***** EXERCISE MATERIAL *****

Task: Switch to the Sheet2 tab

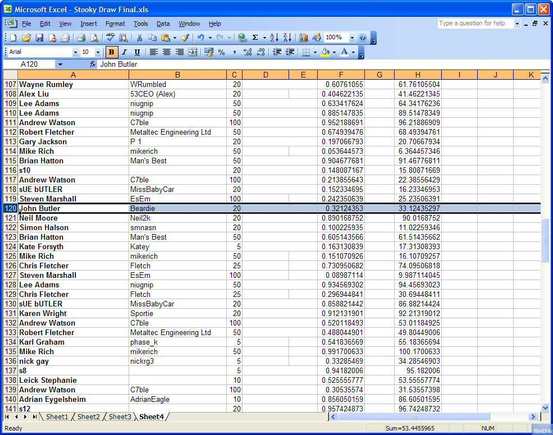Action: (88, 417)
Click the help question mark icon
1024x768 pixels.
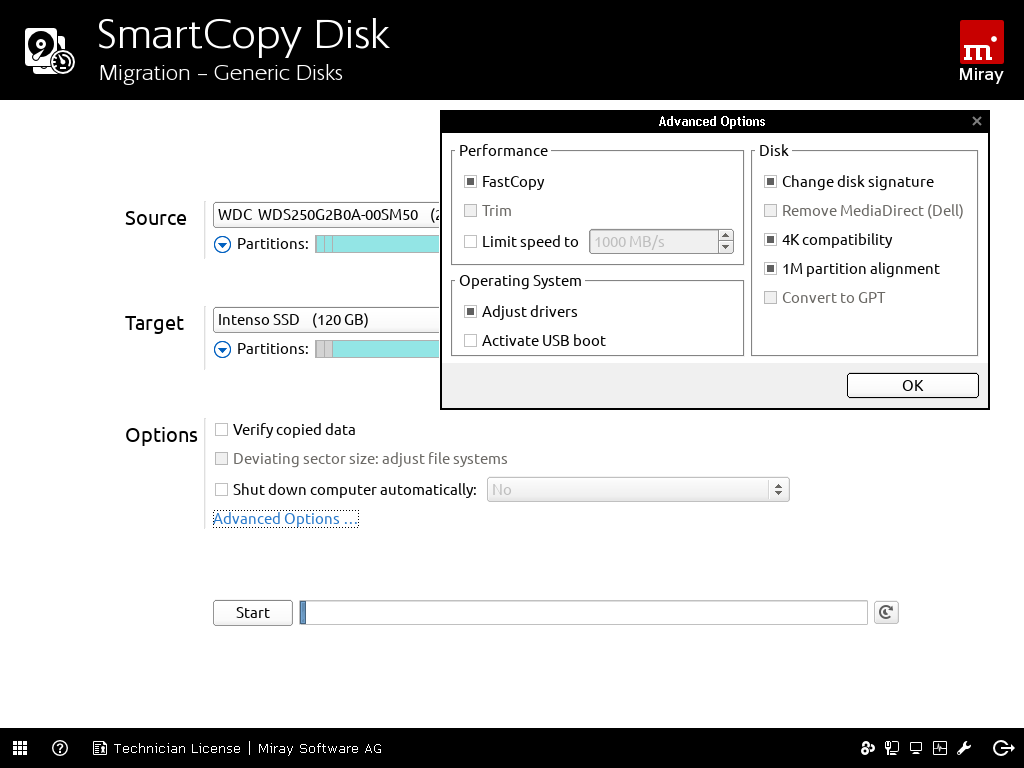(x=60, y=748)
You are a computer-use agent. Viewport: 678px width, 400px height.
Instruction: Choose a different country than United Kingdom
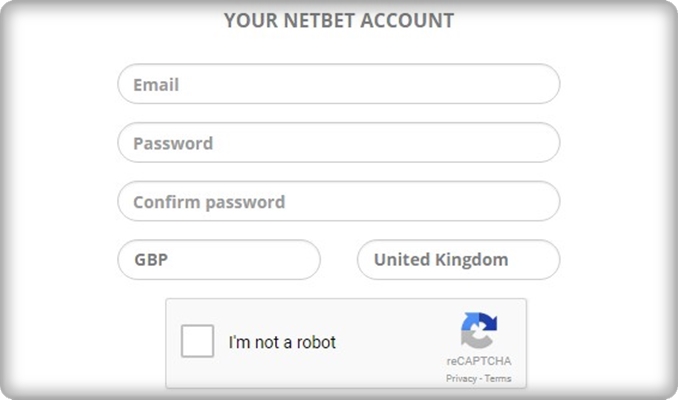(x=458, y=260)
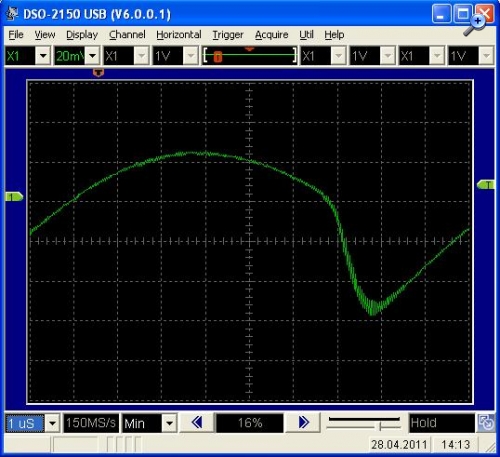Expand the 20mV volts-per-division dropdown

coord(92,56)
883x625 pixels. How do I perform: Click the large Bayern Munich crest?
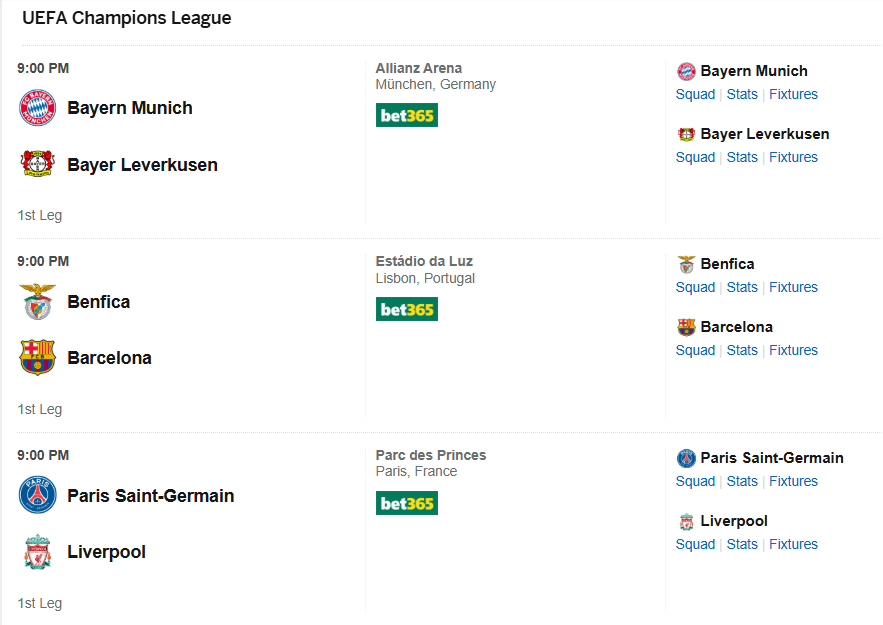click(x=38, y=108)
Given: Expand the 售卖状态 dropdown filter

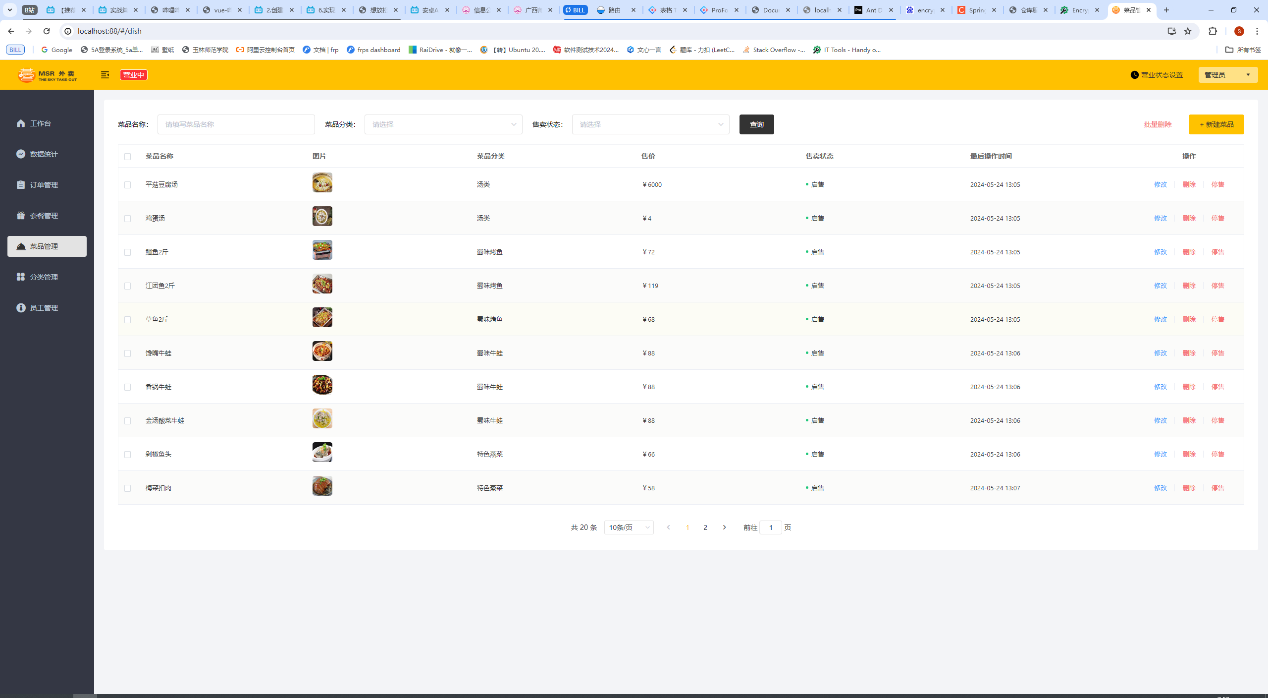Looking at the screenshot, I should (x=650, y=125).
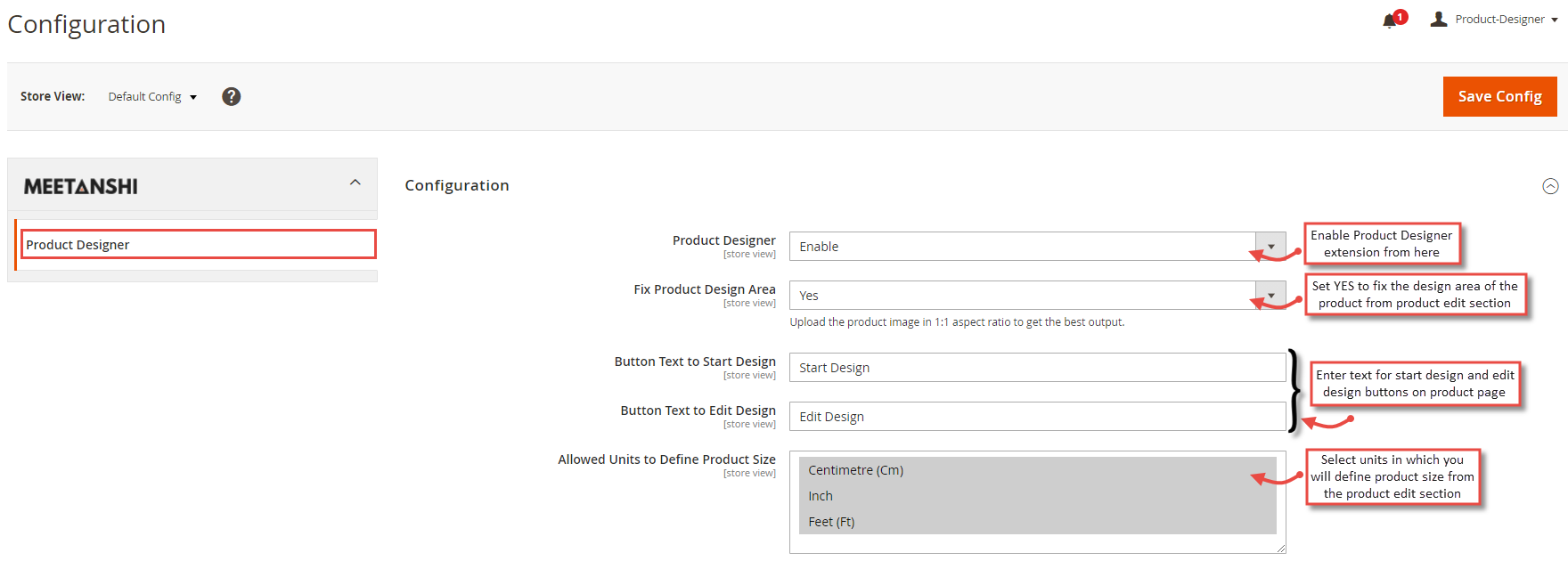Click the Meetanshi logo
The image size is (1568, 561).
81,186
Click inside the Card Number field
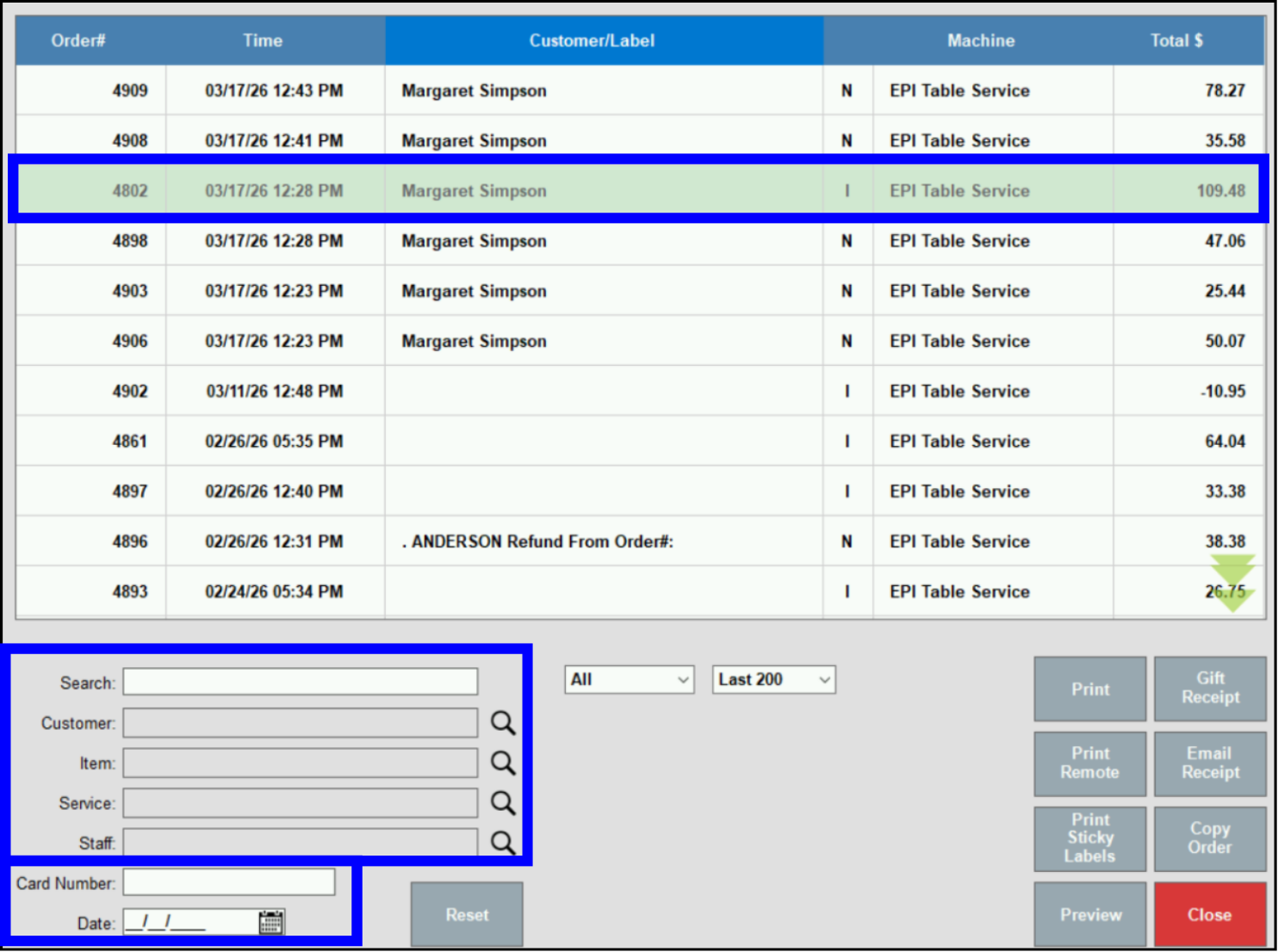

*****

### TO BE DONE:
Give every line of the listing above as a numbered list, skipping the blank lines and leaving out the pictures.

### ANSWER FOR THE TASK:
1. Task: Switch to the Sheet2 tab
2. Action: (88, 417)
3. Click the help question mark icon
4. 1024x768 pixels.
5. (x=60, y=748)
6. You are a computer-use agent. Viewport: 678px width, 400px height.
7. Instruction: Choose a different country than United Kingdom
8. (x=458, y=260)
9. Expand the 20mV volts-per-division dropdown
10. coord(92,56)
11. 883x625 pixels. How do I perform: Click the large Bayern Munich crest?
12. click(x=38, y=108)
13. Given: Expand the 售卖状态 dropdown filter
14. Looking at the screenshot, I should (x=650, y=125).
15. Click the Meetanshi logo
16. The image size is (1568, 561).
17. 81,186
18. Click inside the Card Number field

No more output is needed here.